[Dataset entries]
--*--

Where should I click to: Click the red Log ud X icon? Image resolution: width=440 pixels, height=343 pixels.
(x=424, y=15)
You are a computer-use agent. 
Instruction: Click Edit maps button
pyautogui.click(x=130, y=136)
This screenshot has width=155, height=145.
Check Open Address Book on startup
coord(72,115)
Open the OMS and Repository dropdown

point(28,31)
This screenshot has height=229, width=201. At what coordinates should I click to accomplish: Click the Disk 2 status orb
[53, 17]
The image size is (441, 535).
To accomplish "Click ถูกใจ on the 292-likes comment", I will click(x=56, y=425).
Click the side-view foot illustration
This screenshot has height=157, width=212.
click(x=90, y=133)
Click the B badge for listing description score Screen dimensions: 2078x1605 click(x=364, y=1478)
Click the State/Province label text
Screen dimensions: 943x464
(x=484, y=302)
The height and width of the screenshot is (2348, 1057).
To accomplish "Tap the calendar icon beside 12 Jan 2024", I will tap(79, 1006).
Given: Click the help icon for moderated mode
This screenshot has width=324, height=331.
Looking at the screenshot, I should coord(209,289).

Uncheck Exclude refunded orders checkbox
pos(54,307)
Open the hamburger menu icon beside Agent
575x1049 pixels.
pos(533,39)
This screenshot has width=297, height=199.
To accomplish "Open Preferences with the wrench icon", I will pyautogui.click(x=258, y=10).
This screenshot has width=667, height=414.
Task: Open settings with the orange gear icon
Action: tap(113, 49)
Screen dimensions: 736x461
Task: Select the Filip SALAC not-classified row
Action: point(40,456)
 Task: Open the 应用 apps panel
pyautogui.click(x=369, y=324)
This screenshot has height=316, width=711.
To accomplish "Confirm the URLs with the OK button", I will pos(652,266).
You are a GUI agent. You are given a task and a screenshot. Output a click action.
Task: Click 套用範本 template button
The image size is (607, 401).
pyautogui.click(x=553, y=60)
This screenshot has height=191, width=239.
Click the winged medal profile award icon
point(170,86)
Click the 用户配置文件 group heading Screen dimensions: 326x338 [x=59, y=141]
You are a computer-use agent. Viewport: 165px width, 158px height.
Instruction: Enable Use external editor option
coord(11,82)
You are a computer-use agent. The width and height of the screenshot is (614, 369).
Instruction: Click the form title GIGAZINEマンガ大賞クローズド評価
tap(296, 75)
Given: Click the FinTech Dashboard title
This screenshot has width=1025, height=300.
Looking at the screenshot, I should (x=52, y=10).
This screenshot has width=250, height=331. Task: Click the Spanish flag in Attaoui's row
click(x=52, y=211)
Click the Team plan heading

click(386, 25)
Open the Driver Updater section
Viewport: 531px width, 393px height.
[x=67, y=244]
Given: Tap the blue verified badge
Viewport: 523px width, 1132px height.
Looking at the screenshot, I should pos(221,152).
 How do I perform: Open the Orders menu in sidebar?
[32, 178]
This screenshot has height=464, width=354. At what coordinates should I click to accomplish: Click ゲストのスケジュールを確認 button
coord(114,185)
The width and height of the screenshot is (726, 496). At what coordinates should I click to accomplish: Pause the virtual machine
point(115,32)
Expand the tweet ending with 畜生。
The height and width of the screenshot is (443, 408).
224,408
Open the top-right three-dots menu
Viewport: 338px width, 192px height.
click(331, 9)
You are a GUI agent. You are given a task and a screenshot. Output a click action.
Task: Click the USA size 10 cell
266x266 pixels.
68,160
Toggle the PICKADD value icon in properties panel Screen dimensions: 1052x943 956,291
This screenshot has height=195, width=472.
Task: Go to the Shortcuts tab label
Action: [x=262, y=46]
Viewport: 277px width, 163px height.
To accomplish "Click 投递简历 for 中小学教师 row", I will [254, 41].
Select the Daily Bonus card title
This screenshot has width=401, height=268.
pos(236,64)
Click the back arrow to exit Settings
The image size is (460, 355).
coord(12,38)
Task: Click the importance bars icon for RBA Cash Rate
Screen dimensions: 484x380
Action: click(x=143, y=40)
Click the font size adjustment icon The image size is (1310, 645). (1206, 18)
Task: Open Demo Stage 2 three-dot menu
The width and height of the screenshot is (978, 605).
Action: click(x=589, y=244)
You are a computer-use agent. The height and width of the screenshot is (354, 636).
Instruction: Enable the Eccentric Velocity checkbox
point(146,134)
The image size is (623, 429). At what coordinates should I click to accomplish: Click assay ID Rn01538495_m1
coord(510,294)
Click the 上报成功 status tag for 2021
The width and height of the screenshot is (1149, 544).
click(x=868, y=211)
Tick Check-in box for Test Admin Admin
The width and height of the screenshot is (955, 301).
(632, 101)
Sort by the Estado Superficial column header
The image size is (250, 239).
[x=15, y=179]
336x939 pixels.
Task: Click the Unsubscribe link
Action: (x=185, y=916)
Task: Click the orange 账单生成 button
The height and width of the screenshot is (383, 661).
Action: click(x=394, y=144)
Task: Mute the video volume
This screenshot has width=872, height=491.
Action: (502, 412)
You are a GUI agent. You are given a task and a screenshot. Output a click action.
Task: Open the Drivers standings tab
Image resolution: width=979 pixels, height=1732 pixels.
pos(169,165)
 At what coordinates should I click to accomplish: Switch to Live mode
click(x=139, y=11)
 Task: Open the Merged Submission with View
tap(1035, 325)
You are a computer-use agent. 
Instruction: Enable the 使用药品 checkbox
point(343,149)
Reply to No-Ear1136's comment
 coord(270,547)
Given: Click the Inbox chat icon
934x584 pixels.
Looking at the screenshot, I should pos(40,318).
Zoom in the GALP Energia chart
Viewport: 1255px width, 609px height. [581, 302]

--*--

> _WHAT YOU HAVE TO DO_: The data above, all of it, needs to be output exactly as written.

> _SOLUTION FOR THIS PROBLEM_:
Where should I click to: Click the red Log ud X icon? Image resolution: width=440 pixels, height=343 pixels.
(x=424, y=15)
You are a computer-use agent. 
Instruction: Click Edit maps button
pyautogui.click(x=130, y=136)
This screenshot has width=155, height=145.
Check Open Address Book on startup
coord(72,115)
Open the OMS and Repository dropdown

point(28,31)
This screenshot has height=229, width=201. At what coordinates should I click to accomplish: Click the Disk 2 status orb
[53, 17]
The image size is (441, 535).
To accomplish "Click ถูกใจ on the 292-likes comment", I will click(x=56, y=425).
Click the side-view foot illustration
This screenshot has height=157, width=212.
click(x=90, y=133)
Click the B badge for listing description score Screen dimensions: 2078x1605 click(x=364, y=1478)
Click the State/Province label text
Screen dimensions: 943x464
(x=484, y=302)
The height and width of the screenshot is (2348, 1057).
To accomplish "Tap the calendar icon beside 12 Jan 2024", I will tap(79, 1006).
Given: Click the help icon for moderated mode
This screenshot has width=324, height=331.
Looking at the screenshot, I should coord(209,289).

Uncheck Exclude refunded orders checkbox
pos(54,307)
Open the hamburger menu icon beside Agent
575x1049 pixels.
pos(533,39)
This screenshot has width=297, height=199.
To accomplish "Open Preferences with the wrench icon", I will pyautogui.click(x=258, y=10).
This screenshot has width=667, height=414.
Task: Open settings with the orange gear icon
Action: tap(113, 49)
Screen dimensions: 736x461
Task: Select the Filip SALAC not-classified row
Action: point(40,456)
 Task: Open the 应用 apps panel
pyautogui.click(x=369, y=324)
This screenshot has height=316, width=711.
To accomplish "Confirm the URLs with the OK button", I will pos(652,266).
You are a GUI agent. You are given a task and a screenshot. Output a click action.
Task: Click 套用範本 template button
The image size is (607, 401).
pyautogui.click(x=553, y=60)
This screenshot has height=191, width=239.
Click the winged medal profile award icon
point(170,86)
Click the 用户配置文件 group heading Screen dimensions: 326x338 [x=59, y=141]
You are a computer-use agent. Viewport: 165px width, 158px height.
Instruction: Enable Use external editor option
coord(11,82)
You are a computer-use agent. The width and height of the screenshot is (614, 369).
Instruction: Click the form title GIGAZINEマンガ大賞クローズド評価
tap(296, 75)
Given: Click the FinTech Dashboard title
This screenshot has width=1025, height=300.
Looking at the screenshot, I should (x=52, y=10).
This screenshot has width=250, height=331. Task: Click the Spanish flag in Attaoui's row
click(x=52, y=211)
Click the Team plan heading

click(386, 25)
Open the Driver Updater section
Viewport: 531px width, 393px height.
[x=67, y=244]
Given: Tap the blue verified badge
Viewport: 523px width, 1132px height.
Looking at the screenshot, I should pos(221,152).
 How do I perform: Open the Orders menu in sidebar?
[32, 178]
This screenshot has height=464, width=354. At what coordinates should I click to accomplish: Click ゲストのスケジュールを確認 button
coord(114,185)
The width and height of the screenshot is (726, 496). At what coordinates should I click to accomplish: Pause the virtual machine
point(115,32)
Expand the tweet ending with 畜生。
The height and width of the screenshot is (443, 408).
224,408
Open the top-right three-dots menu
Viewport: 338px width, 192px height.
click(331, 9)
You are a GUI agent. You are given a task and a screenshot. Output a click action.
Task: Click the USA size 10 cell
266x266 pixels.
68,160
Toggle the PICKADD value icon in properties panel Screen dimensions: 1052x943 956,291
This screenshot has height=195, width=472.
Task: Go to the Shortcuts tab label
Action: [x=262, y=46]
Viewport: 277px width, 163px height.
To accomplish "Click 投递简历 for 中小学教师 row", I will [254, 41].
Select the Daily Bonus card title
This screenshot has width=401, height=268.
pos(236,64)
Click the back arrow to exit Settings
The image size is (460, 355).
coord(12,38)
Task: Click the importance bars icon for RBA Cash Rate
Screen dimensions: 484x380
Action: click(x=143, y=40)
Click the font size adjustment icon The image size is (1310, 645). (1206, 18)
Task: Open Demo Stage 2 three-dot menu
The width and height of the screenshot is (978, 605).
Action: click(x=589, y=244)
You are a computer-use agent. The height and width of the screenshot is (354, 636).
Instruction: Enable the Eccentric Velocity checkbox
point(146,134)
The image size is (623, 429). At what coordinates should I click to accomplish: Click assay ID Rn01538495_m1
coord(510,294)
Click the 上报成功 status tag for 2021
The width and height of the screenshot is (1149, 544).
click(x=868, y=211)
Tick Check-in box for Test Admin Admin
The width and height of the screenshot is (955, 301).
(632, 101)
Sort by the Estado Superficial column header
The image size is (250, 239).
[x=15, y=179]
336x939 pixels.
Task: Click the Unsubscribe link
Action: (x=185, y=916)
Task: Click the orange 账单生成 button
The height and width of the screenshot is (383, 661).
Action: click(x=394, y=144)
Task: Mute the video volume
This screenshot has width=872, height=491.
Action: (502, 412)
You are a GUI agent. You are given a task and a screenshot. Output a click action.
Task: Open the Drivers standings tab
Image resolution: width=979 pixels, height=1732 pixels.
pos(169,165)
 At what coordinates should I click to accomplish: Switch to Live mode
click(x=139, y=11)
 Task: Open the Merged Submission with View
tap(1035, 325)
You are a computer-use agent. 
Instruction: Enable the 使用药品 checkbox
point(343,149)
Reply to No-Ear1136's comment
 coord(270,547)
Given: Click the Inbox chat icon
934x584 pixels.
Looking at the screenshot, I should pos(40,318).
Zoom in the GALP Energia chart
Viewport: 1255px width, 609px height. [581, 302]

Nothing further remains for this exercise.